▶ [Supplied records]
——————

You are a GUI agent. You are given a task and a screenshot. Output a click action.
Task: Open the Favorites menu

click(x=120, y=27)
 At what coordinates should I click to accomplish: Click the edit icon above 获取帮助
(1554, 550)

——————

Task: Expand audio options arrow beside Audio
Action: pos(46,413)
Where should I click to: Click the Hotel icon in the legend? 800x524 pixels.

——————

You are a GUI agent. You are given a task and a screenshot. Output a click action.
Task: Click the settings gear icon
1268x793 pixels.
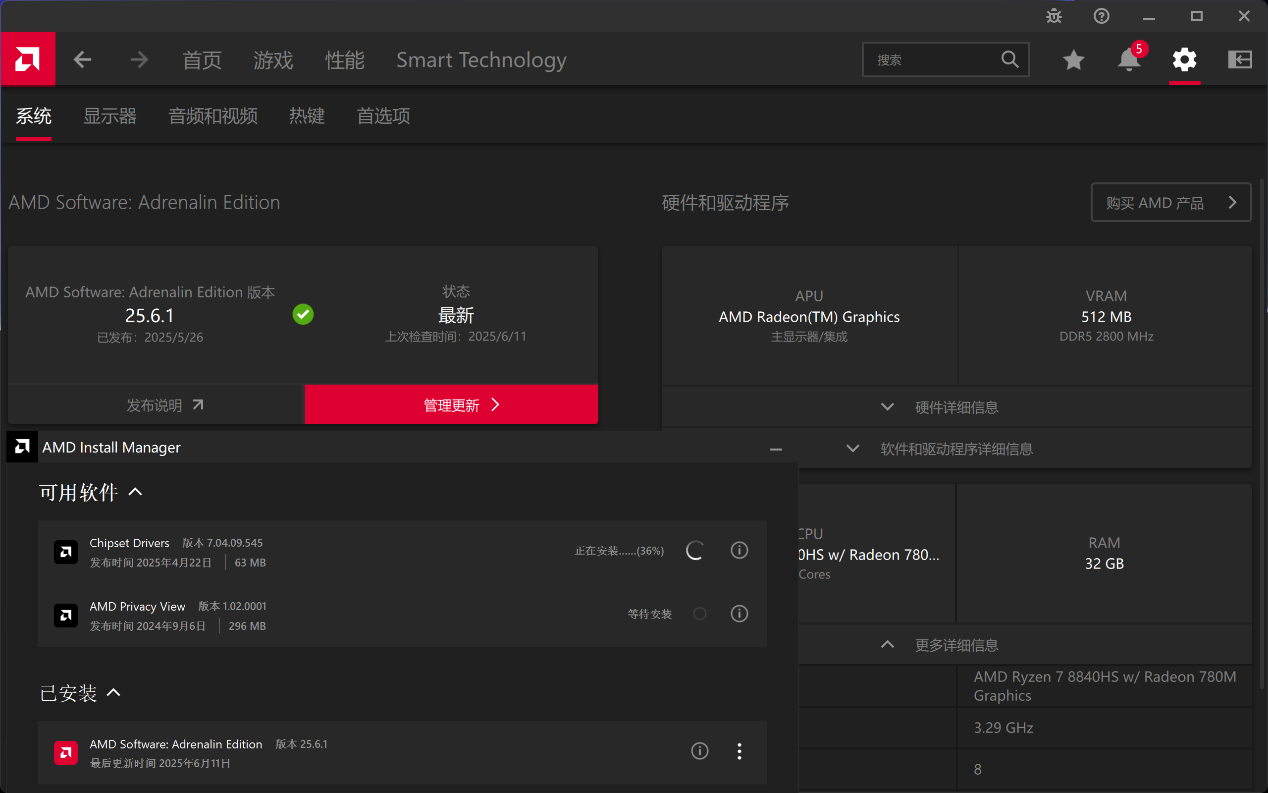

——————

▶ [Problem]
Write out the lines of the entries from the line containing "Task: Expand audio options arrow beside Audio" to the line containing "Where should I", both included, with every line reproduced unchanged.

▶ [Expected output]
Task: Expand audio options arrow beside Audio
Action: pos(46,413)
Where should I click to: Click the Hotel icon in the legend? 800x524 pixels.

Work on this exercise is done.